▶ **Given passage**
..............................

# Predrag Stojakovic is the most underrated player in the NBA!



## denis (Jul 3, 2003)

24 ppg (on 16 shots per game), 6rb, 2.3as, 1st.
He's shooting 52.6% from the field! 
91.2% from the FT line 
41% for 3.
He's 3rd in efficiency in the league.
He's leading the Kings to 10-4 record and is without any doubt the best SF in the game today and maybe the best scorer in the league, so i really don't understand why is he ranked as 2nd, 3rd, 4th or even 5th SF on this forum? It really looks like he is the most underrated player in the NBA!

Here are his rankings in the NBA from NBA.com:

Ranks #4 :in the NBA in Points Per Game(24.0) 
Ranks #4 in the NBA in Field-Goal Percentage(0.526) 
Ranks #4 in the NBA in Free-Throw Percentage(0.912) 
Ranks #4 in the NBA in Field Goals Made(121.0) 
Ranks #10 in the NBA in Field Goal Attempts(230.0) 
Ranks #2 in the NBA in Three-Point Field Goals Made(32.0) 
Ranks #4 in the NBA in Three-Point Field Goal Attempts(78.0) Ranks #12 in the NBA in Free Throws(62.0) 
Ranks #3 in the NBA in Points(336.0) 
Ranks #5 in the NBA in Field Goals Per 48 Minutes(11.04) 
Ranks #10 in the NBA in Three-Point Field Goals Per 48 Minutes(2.92) Ranks #2 in the NBA in Points Per 48 Minutes(30.7) 
Ranks #3 in the NBA in Total Efficiency Points(331.0) 
Ranks #3 in the NBA in Efficiency Ranking(23.64) 
Ranks #7 in the NBA in Efficiency Ranking Per 48 Minutes(30.21)


----------



## HKF (Dec 10, 2002)

He's not the best scorer in the league, but he is a great player. 

Glad to see Peja get a thread.


----------



## DaUnbreakableKinG (Jun 28, 2003)

Without Peja, Kings wouldn't be 10 - 4. Hope he wins the 3pt shootout at the All*Star weekend again.


----------



## MVPlaya (Oct 12, 2003)

I would take:

KG (if you consider him a SF)
Marion
Rashard Lewis
VC is kinda SF
And T-mac 

But peja is good... his playin style is kinda weird but hes a top SF.


----------



## compsciguy78 (Dec 16, 2002)

Peja = More Experienced Jason Kapono


----------



## HKF (Dec 10, 2002)

> Originally posted by <b>compsciguy78</b>!
> Peja = More Experienced Jason Kapono


:laugh: :laugh: You can't be serious. Kapono's a scrub and Peja is an NBA all-star. 

Please never compare them again.


----------



## compsciguy78 (Dec 16, 2002)

Peja can't play defense and if Rick Fox can stop him he's not that good. Think to yourself, what does Peja do well....shoot the basketball and he's the best at it. What does Jason 
Kapono do well...shoot the basketball, and he is still a rookie so he will get better. They have same build and both are slow footed. Peja is better no doubt, but Kapono could be him in the next couple of years.

Peja gets a lot of open looks in the sacramento system....if he could create for himself I would give him more props.


----------



## compsciguy78 (Dec 16, 2002)

> Originally posted by <b>newmessiah10</b>!
> 
> 
> :laugh: :laugh: You can't be serious. Kapono's a scrub and Peja is an NBA all-star.
> ...


Kapono has played 1/10 of a rookie year and already he is a scrub?

..............................

▶ **Listed records**
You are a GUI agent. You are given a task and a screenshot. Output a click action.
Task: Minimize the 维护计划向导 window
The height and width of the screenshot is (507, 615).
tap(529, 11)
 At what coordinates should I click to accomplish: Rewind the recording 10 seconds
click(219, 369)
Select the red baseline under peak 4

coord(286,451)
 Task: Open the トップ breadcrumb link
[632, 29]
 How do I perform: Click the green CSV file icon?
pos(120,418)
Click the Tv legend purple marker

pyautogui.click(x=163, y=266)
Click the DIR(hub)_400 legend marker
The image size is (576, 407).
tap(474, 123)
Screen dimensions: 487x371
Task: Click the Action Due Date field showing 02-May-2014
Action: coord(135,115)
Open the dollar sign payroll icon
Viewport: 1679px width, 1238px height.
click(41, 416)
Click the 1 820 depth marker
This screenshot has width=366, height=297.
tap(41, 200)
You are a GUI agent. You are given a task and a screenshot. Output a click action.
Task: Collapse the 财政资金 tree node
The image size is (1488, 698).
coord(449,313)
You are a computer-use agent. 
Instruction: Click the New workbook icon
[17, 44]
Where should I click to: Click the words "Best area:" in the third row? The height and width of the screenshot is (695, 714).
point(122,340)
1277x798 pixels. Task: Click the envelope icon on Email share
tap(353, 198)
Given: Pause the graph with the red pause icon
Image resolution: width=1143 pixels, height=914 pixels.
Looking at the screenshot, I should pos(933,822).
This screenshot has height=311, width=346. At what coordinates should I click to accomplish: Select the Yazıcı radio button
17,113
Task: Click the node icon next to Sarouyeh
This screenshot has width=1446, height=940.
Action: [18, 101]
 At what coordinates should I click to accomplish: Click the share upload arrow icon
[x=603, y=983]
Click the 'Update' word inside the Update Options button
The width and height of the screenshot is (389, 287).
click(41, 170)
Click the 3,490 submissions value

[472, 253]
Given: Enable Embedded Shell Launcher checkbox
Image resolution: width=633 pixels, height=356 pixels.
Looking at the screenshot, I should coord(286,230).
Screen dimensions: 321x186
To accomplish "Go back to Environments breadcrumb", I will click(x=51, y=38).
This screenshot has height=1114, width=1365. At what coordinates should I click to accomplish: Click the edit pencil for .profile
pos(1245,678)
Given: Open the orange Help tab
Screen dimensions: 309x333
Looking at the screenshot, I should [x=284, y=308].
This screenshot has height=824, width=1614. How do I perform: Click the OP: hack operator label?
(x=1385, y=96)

..............................

▶ **Exercise goal**
Answer these about the forum thread on Predrag Stojakovic:
1. What free-throw percentage does the opening post give for Stojakovic?
2. To which player does compsciguy78 compare Peja?
3. Which player does compsciguy78 say can stop Peja?
The records have no role in the task.

▶ **Completed exercise**
1. 91.2%
2. Jason Kapono
3. Rick Fox